# 04c Time-Series workload pattern with Ray Train  
In this notebook you tackle **New York City (NYC) taxi-demand forecasting** (2014 half-hourly counts) and scale a *sequence-to-sequence Transformer* across an Anyscale cluster using **Ray Train V2**.

### What you learn and take away  
- **Ray Train V2 distributed loops**: wrap a PyTorch Transformer in `TorchTrainer` and run it across 8 GPUs with a *single* `ScalingConfig` line.  
- **Fault-tolerant checkpointing on Anyscale**: recover seamlessly from pre-emptions or node failures with automatic epoch-level checkpoints.  
- **Inference from checkpoints**: use **Ray Data** with stateful GPU actors to perform scalable batch forecasts directly from saved checkpoints.  
By the end, you’ll know how to take a single-node notebook forecast and scale data loading, training, and inference seamlessly across an Anyscale cluster.

### What problem are you solving? (NYC taxi demand forecasting with a Transformer)

You want to predict the **next 24 hours (48 half-hour slots)** of taxi pickups in NYC, given one week of historical demand.  
Accurate short-term forecasts help ride-hailing fleets, traffic planners, and dynamic pricing engines allocate resources efficiently.

---

### What's a sequence-to-sequence Transformer?

A **Transformer** models the joint distribution of a sequence by stacking self-attention layers that capture long-range dependencies without recurrence.  
Your architecture learns a function  

$$
f_\theta : \underbrace{\mathbb{R}^{T\times 1}}_{\text{past}} \;\longrightarrow\; \underbrace{\mathbb{R}^{F}}_{\text{future}}
$$

where $T=168$ half-hours (one week) and $F=48$.  
During training you use **teacher forcing** (a design choice), feeding the shifted ground truth to the decoder, so the model can focus on learning residual patterns rather than inventing an initial context.

---

### How to migrate this time-series workload to a distributed multi-node setup using Ray on Anyscale
This tutorial walks through the end-to-end process of **migrating a single-GPU PyTorch forecasting pipeline to a distributed Ray cluster running on Anyscale**.

Follow these steps to make the transition:

1. **Migrate local CSV data to shared Parquet**  
   Download the NYC taxi dataset as a CSV, resample it to 30-minute intervals, normalize the values, and save it as **Parquet shards** in a shared filesystem (`/mnt/cluster_storage`)—the default storage for Anyscale clusters.

2. **Create sliding window generation for Distributed Data Parallel (DDP)**  
   Create overlapping input and output windows (past to future) to train a forecasting model. While this preprocessing is local and sequential in this tutorial, it mirrors pipelines that parallelize with **Ray Data** in large-scale settings. 

3. **Define a vanilla PyTorch function to use distributed Ray Train**  
   Define a `train_loop_per_worker()` function and use **Ray Train** to launch **8 GPU workers** across the cluster.

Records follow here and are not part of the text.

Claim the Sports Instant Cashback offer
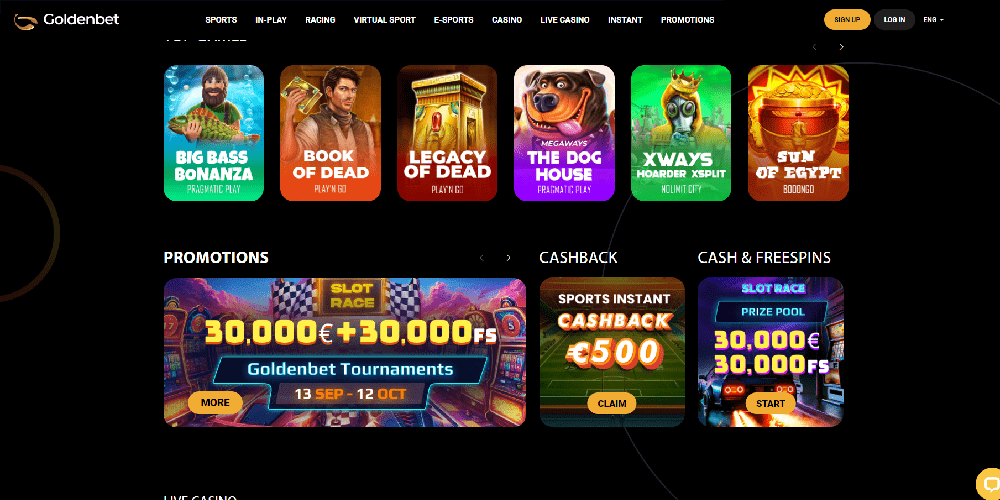This screenshot has height=500, width=1000. pyautogui.click(x=612, y=403)
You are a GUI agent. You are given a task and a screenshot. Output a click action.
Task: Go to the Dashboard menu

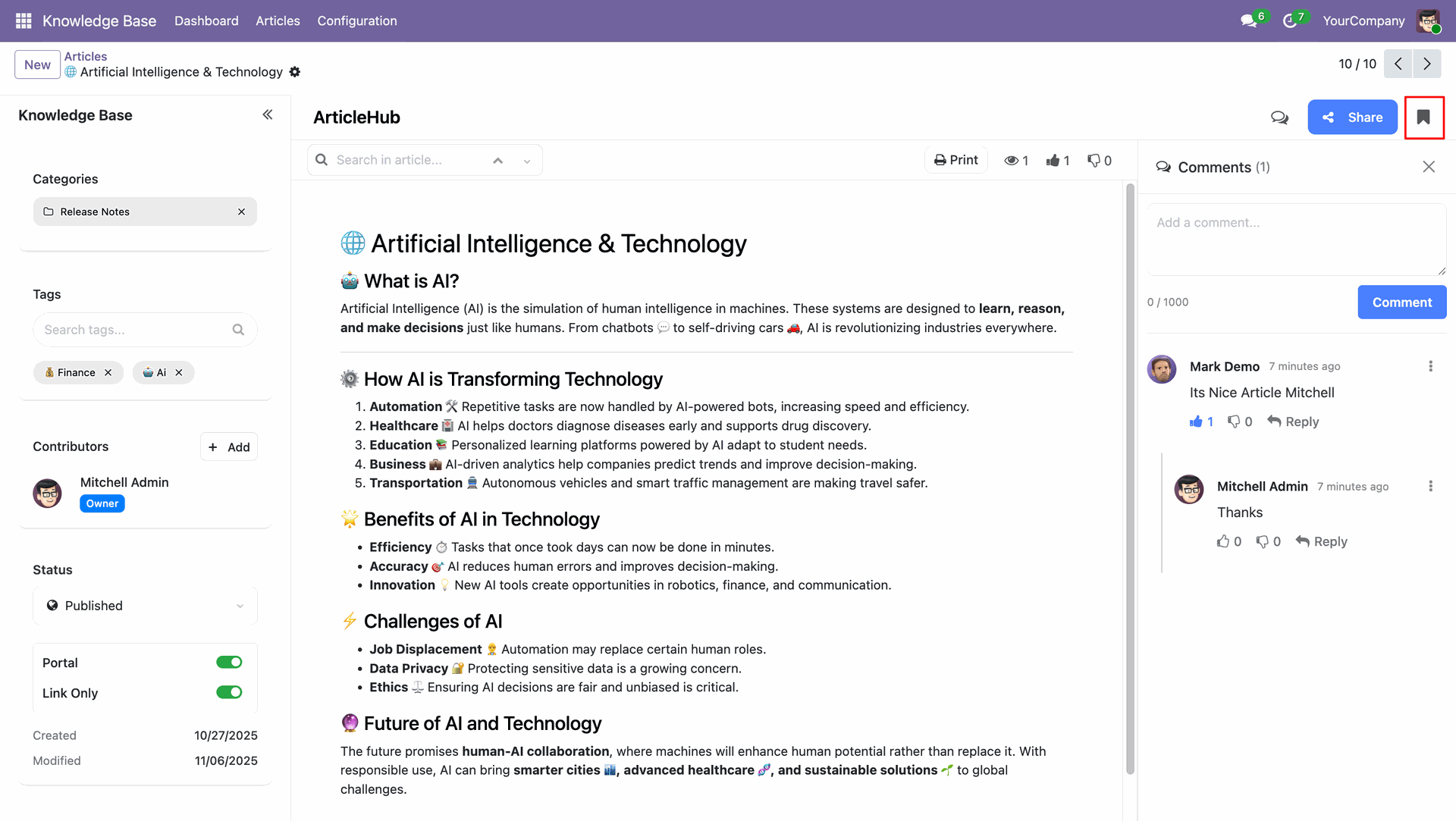point(206,20)
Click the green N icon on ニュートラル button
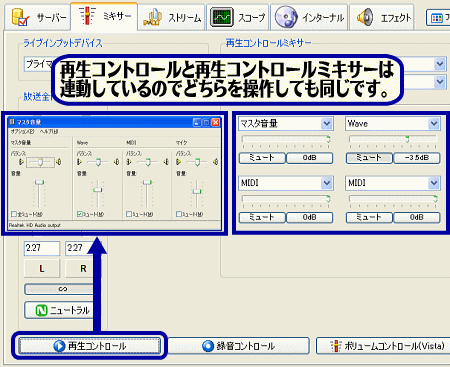This screenshot has height=367, width=450. [41, 310]
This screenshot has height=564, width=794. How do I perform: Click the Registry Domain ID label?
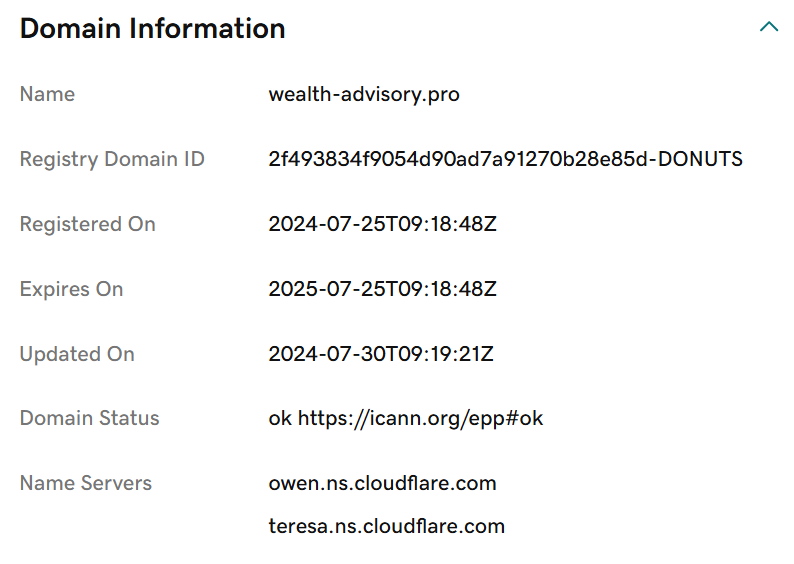pos(112,159)
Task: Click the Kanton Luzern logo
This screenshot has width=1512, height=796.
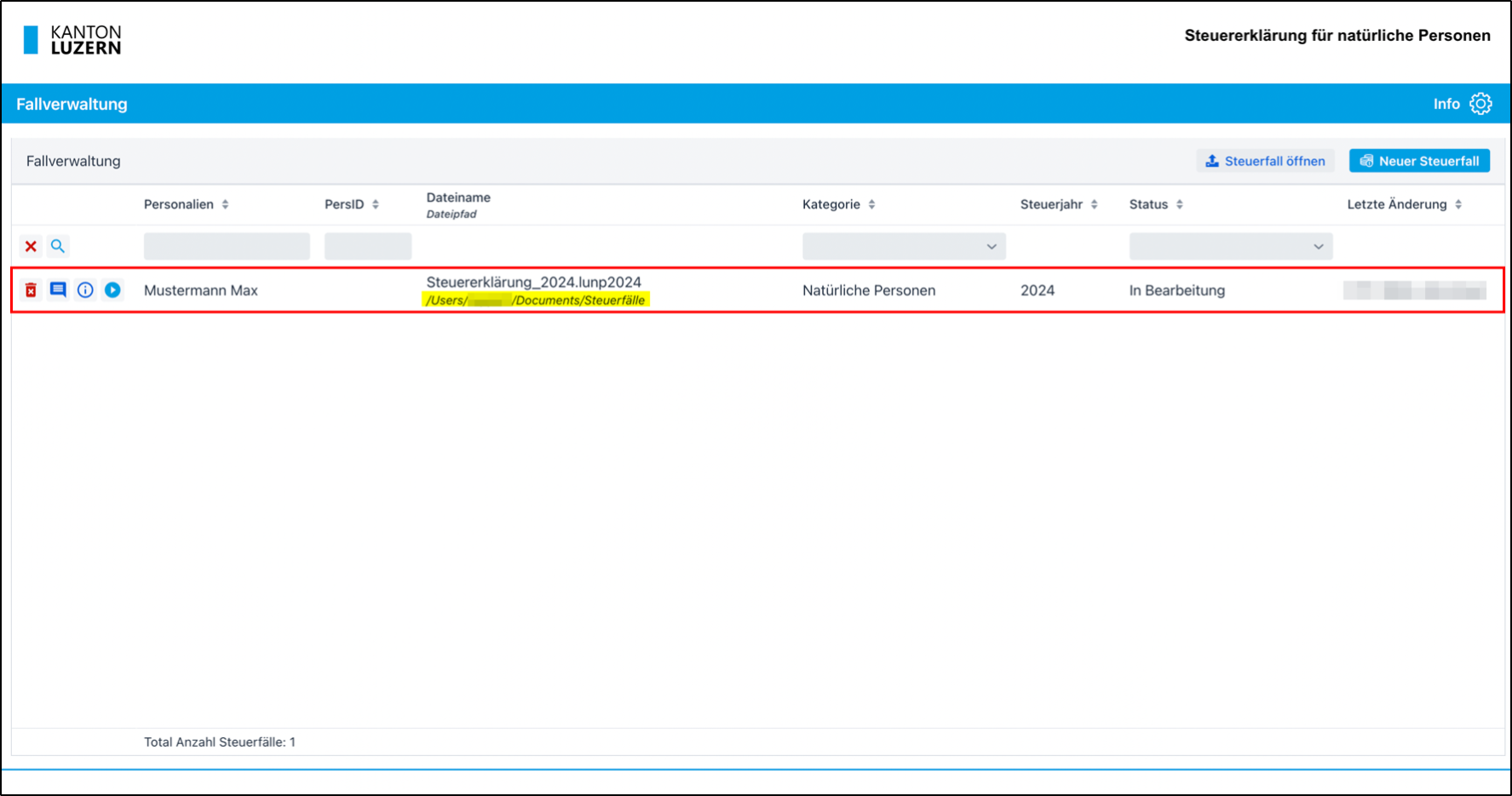Action: (x=72, y=40)
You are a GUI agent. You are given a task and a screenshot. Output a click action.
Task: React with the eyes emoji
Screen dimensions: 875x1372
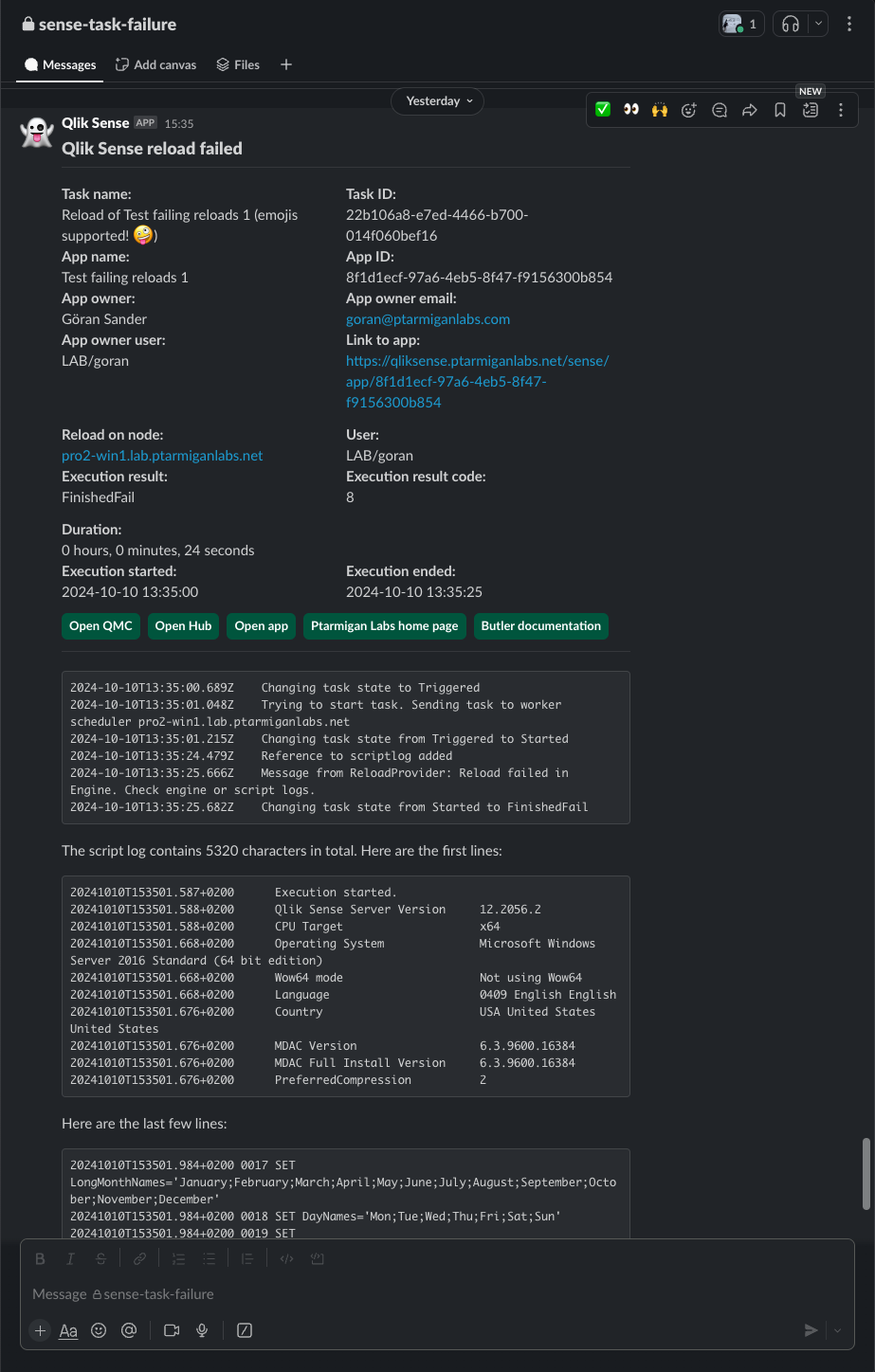[x=631, y=110]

Each worker loads its own Parquet shard, trains independently under Distributed Data Parallel (DDP), and reports live metrics.

4. **Configure Ray for scalable cluster orchestration**  
   Instead of managing GPUs or process groups manually, configure `ScalingConfig`, `RunConfig`, and `FailureConfig`. **Ray and Anyscale handle fault-tolerant execution across nodes.**

5. **Perform distributed batch inference with Ray Data**  
   Use **Ray Data** with stateful GPU actors to load the trained checkpoint once per worker and run scalable, parallel forecasts on the latest data windows.  
   This enables **efficient, reusable, and fault-tolerant** inference across the cluster.

This pattern takes a local academic-style time-series workflow and scales it into a **cluster-resilient, fault-tolerant forecasting pipeline**, all while preserving your native PyTorch modeling code.